Fish eye da...
aggiungere!

di Marco Bastianelli

Una volta erano molto diffusi: gli aggiuntivi fish eye si montavano sull’obiettivo e trasformano il classico 50mm in un fish eye a visione circolare, oppure un mediotele in un supergrandangolare

Vogliamo tornare indietro di qualche anno e ripercorrere una strada che molti fotoamatori allora praticavano? Bene, iniziamo il nostro percorso a ritroso nel tempo andando in un mercatino dell’usato ed antiquariato fotografico. Il calendario è ricco di appuntamenti (solo questo mese segnaliamo: 2 marzo mercatino a Limena PD e in contemporanea a Faenza, poi il 10 a Soave VR, il 17 a Terranova Bracciolini AR, il 23 e 24 il FotoRoma Show con un ampio padiglione dedicato al mercatino fotografico). Dunque, andando ad una di queste mostre-mercato, oppure rivolgendosi ad un negozio specializzato che tratta anche materiale usato, è possibile acquistare un cosiddetto aggiuntivo fish eye. Di cosa si tratta? Presto detto.
Questo strano obiettivo ha la caratteristica di essere innanzitutto economico, il che è un pregio non trascurabile. Diciamo che nel mondo dell’usato si può trovare (in ottime condizioni) da 35 Euro in su., ma attenzione vi potreste anche sentire chiedere 100 Euro ed allora rifiutate con sdegno!
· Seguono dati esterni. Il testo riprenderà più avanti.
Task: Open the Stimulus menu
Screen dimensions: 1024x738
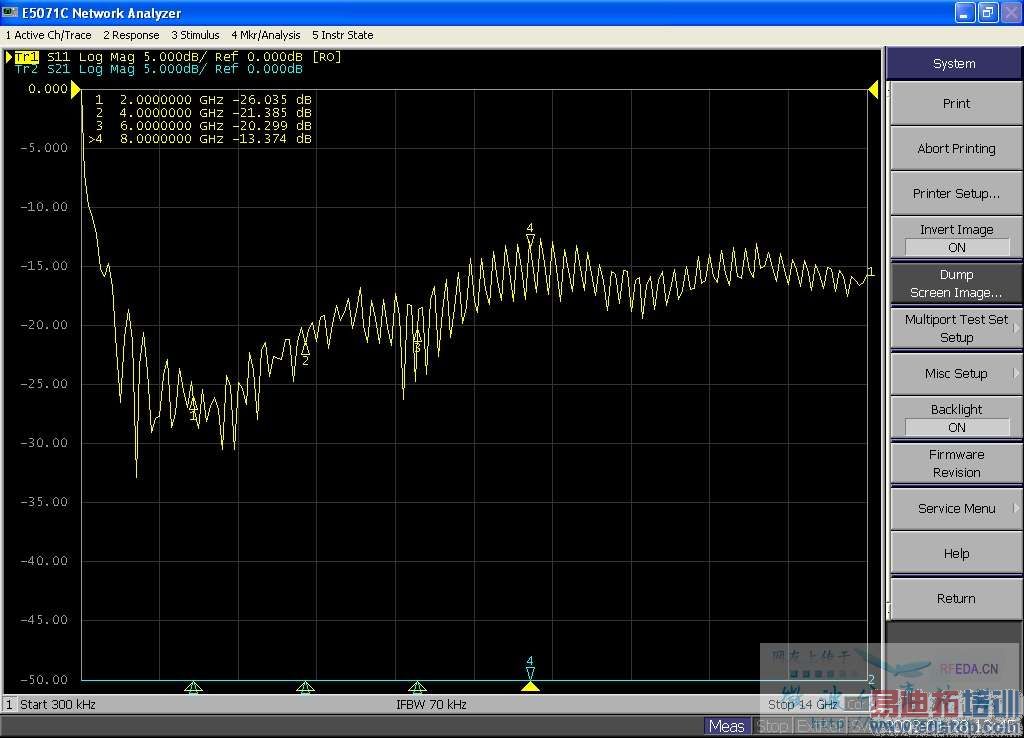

Ma prima di acquistare un simile aggiuntivo dovete anche fare attenzione se vi viene dato l’anello di raccordo: già questo strano obiettivo va infatti montato su un altro obiettivo! La coppia classica è 50mm con accoppiato l’aggiuntivo fish eye e si otterrà un vero e proprio fotogramma tondo, come quelli che fornisce un autentico obiettivo ad occhio di pesce: angolo di campo di 180° in un cerchio del diametro di 23mm. Però l’aggiuntivo in questione può essere montato anche su un mediotele (tipo 85mm) e si otterrà non più una immagine completamente circolare, ma una visione ed una ripresa supergrandangolari.

L’accoppiata funziona così: si avvita l’aggiuntivo sull’obiettivo (noi abbiamo scelto il classico ed intramontabile 50mm) grazie all’anello di raccordo. Sull’obiettivo della fotocamera si imposta l’apertura di diaframma alla massima apertura, così come sull’aggiuntivo fish eye. La ghiera della messa a fuco del 50mm va posizionata sull’infinito e, per quanto riguarda l’esposizione, sarà bene lavorare in manuale. Si può prendere l’esposizione che viene fornita dall’esposimetro della reflex con il suo obiettivo, si monta poi l’aggiuntivo fish eye e si scatta variando l’esposizione in più ed in meno di uno stop. Noi, comunque, in una splendida giornata romana abbiamo fotografato utilizzando come base la classica coppia 1/125 di sec. a f/8 e poi variando di uno stop in più ed in meno. Il divertimento è davvero assicurato!